▶ _PASSAGE_
#####
Baptism Essential to Salvation – David Lipscomb

David Lipscomb

Will you please show one the necessity of baptism, if, indeed, it is essential to salvation? I am convinced that immersion is the best mode, and, if I could see that baptism is essential to salvation, would be immersed immediately. I wish to get right if I am in the wrong. I am desirous to know the truth and to do it.

God commanded, through John the Baptist, baptism as a starting point to a new life with God. Jesus submitted to it as a duty he owed to God. God recognized him as his Son before the world when he submitted to it and bestowed on him the fullness of his Spirit. Christ himself ordained baptism as the act in which he would be confessed. “He that believeth and is baptized shall be saved; but he that believeth not shall be damned” (Mark 16:16). The believing is paramount to accepting Christ in the act of baptism as the leader and the Savior. The Holy Spirit came to guide man into the remission of sins. He commanded those who believed in Christ to “repent, and be baptized every one of you in the name of Jesus Christ for the remission of sins” (Acts 2:38). From that time forward every one—Jew, Samaritan, Gentile, rich and poor, prince and beggar—who came to Christ believing on him was required to be baptized as a condition of acceptance with God. Cornelius, the centurion, “a devout man, and one that feared God with all his house, which gave much alms to the people, and prayed to God always,” was told to be baptized as a means of his salvation (Acts 10:48). No one from that time forward was ever recognized as a child of God or in a saved state until he had believed, repented, and had been baptized into the name of the Father and the Son and the Holy Spirit.
#####
▶ _SET EXERCISE 1_
Reproduce word for word the part of the passage on baptism from "Baptism Essential to" to "and to do it.".
▶ _SET EXERCISE 2_
Answer these from the passage on baptism:
(a) Which mode of baptism does the inquirer call the best?
(b) Through whom did God command baptism as a starting point to a new life?
(c) What rank did Cornelius hold?
▶ _SET EXERCISE 3_
Extend the passage on baptism onward from its final sentence.
The data after this passage on baptism is separate material.

▶ _LISTING_
#####
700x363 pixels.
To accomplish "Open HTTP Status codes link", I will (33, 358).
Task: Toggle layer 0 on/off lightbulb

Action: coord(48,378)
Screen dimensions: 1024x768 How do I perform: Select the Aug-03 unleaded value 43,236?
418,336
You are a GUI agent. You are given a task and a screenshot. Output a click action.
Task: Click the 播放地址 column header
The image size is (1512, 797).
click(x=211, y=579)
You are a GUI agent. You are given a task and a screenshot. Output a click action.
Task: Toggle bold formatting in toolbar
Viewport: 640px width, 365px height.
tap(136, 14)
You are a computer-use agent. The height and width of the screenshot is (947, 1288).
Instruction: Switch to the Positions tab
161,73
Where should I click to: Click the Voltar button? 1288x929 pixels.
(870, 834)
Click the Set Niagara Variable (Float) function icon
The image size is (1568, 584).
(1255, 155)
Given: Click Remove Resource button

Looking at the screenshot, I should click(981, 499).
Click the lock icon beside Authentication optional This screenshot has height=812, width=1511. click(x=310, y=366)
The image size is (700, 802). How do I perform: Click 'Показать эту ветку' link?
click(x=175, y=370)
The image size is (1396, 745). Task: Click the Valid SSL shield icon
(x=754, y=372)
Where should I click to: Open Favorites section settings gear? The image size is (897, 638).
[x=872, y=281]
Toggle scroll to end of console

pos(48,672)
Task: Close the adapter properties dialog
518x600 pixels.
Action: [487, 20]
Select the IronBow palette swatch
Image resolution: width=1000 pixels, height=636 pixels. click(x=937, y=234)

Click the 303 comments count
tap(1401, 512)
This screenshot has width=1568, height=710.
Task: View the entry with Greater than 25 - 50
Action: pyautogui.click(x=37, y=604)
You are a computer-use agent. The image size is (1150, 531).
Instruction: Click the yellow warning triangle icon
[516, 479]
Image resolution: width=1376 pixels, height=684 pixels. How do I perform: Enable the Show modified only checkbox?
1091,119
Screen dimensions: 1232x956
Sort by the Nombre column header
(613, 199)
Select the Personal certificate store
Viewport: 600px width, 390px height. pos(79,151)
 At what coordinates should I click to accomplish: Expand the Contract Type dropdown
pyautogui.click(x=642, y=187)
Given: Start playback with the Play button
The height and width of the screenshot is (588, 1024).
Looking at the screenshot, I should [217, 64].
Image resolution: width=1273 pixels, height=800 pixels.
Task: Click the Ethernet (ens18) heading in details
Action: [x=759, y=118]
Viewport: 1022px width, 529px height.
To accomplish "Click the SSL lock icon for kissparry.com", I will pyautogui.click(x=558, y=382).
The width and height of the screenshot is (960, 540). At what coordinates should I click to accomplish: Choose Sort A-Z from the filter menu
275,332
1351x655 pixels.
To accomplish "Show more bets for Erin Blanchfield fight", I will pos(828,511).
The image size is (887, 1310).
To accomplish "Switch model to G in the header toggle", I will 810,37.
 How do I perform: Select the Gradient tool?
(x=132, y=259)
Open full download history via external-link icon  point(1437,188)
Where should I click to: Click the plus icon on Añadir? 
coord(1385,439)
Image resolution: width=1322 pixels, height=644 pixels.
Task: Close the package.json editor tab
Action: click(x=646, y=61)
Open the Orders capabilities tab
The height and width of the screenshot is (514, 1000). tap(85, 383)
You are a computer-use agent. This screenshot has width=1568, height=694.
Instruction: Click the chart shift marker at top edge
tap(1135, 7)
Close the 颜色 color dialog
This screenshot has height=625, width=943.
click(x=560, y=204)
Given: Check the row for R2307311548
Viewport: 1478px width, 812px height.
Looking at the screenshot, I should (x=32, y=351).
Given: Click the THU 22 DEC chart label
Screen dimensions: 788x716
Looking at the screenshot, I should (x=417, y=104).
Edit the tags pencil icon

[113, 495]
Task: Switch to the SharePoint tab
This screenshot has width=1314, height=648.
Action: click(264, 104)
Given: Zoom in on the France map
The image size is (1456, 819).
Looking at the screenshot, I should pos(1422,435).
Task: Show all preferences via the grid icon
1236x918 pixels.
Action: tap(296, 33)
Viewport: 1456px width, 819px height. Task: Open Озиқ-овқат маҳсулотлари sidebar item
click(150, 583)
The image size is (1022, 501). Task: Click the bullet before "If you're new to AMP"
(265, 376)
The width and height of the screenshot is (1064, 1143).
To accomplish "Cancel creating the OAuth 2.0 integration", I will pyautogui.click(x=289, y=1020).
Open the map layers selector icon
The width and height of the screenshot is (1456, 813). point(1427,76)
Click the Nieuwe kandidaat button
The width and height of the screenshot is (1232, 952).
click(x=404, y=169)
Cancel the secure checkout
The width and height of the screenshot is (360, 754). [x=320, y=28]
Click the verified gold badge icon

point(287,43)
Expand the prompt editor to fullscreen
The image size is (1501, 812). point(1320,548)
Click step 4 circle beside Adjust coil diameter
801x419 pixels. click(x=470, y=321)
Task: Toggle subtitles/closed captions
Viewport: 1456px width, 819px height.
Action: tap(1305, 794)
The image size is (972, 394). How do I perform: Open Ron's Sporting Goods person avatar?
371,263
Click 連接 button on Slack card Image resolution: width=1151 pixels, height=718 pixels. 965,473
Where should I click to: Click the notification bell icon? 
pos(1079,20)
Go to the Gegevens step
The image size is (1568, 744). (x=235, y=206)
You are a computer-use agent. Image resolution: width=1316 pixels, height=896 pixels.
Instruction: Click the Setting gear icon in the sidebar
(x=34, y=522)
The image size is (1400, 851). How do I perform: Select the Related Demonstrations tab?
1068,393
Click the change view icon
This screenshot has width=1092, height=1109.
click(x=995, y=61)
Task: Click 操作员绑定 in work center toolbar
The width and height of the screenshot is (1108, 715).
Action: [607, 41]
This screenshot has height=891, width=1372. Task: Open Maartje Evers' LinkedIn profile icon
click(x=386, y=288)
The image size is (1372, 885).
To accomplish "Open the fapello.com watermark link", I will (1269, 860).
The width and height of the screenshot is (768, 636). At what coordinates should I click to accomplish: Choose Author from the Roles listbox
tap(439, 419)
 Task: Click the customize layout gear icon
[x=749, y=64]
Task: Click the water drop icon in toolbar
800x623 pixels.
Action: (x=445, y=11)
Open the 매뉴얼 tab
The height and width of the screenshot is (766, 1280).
#####
▶ _TASK RESPONSE 1_
Baptism Essential to Salvation – David Lipscomb

David Lipscomb

Will you please show one the necessity of baptism, if, indeed, it is essential to salvation? I am convinced that immersion is the best mode, and, if I could see that baptism is essential to salvation, would be immersed immediately. I wish to get right if I am in the wrong. I am desirous to know the truth and to do it.

▶ _TASK RESPONSE 2_
(a) Immersion
(b) John the Baptist
(c) Centurion

▶ _TASK RESPONSE 3_
God requires this of every mortal that would come to him and receive his blessing. We know of no higher, better, or stronger reason that any man can have for doing anything. If he cannot do it because God requires and commands it, he ought not to do it at all. Acts submitted to or works done in religion on any other ground are presumptuous, and presumption is the highest of sins in the sight of God. The human family has sinned against God and has rebelled against his authority. God demands everyone should take this oath of loyalty, thus expressing abnegation and denial of self and thus putting on Christ as his Lord and Master, before he will accept any service from him.

We suspect from the tenor of this letter that our friend does not feel himself a sinner, lost and ruined, dependent on God for salvation. The tendency of the philosophy of this age is in the direction of the sufficiency of humanity to discover and work out its own salvation without the guidance of God. If one thinks so, no service is acceptable to God. The weakness, sinfulness, the lost and ruined condition of humanity, must be realized before man can come to God in an acceptable frame of mind. If man was not lost, ruined, undone, doomed, the death of Christ was a meaningless farce. It takes but little knowledge of the world’s past history and present condition to see that without Christ and the revelation of God to man

that man is lost, degraded, worse than brutal, tending continually downward, and that the knowledge of God and his word is the only influence that has ever lifted him up, elevated him, given tone and vigor to his moral and spiritual nature, quickened his intellect, and given him character as a moral and spiritual being.

If he was and is thus dead in trespasses and sins, without the knowledge of God, and God through Christ alone can quicken him, he must accept Christ as his helper and his Savior on Christ’s own terms; and it is not whether immersion is the best way of being baptized, but is it what God has commanded? If it is, man must accept it. For him to do what God commands is merely to accept God’s help on God’s own terms. This he must do or God will not accept him. If God refuses to give help, man must be lost. He may, by the influences and institutions of the religion of Christ, remain a respectably moral man in this world, while defaming the influences that lifted him up; but when he passes beyond this world and all these helpful influences are withdrawn, he must sink down into the degradation and ruin prepared for the devil and his angels. Our only hope is to do just what God tells us, and he said: “Be baptized every one of you.”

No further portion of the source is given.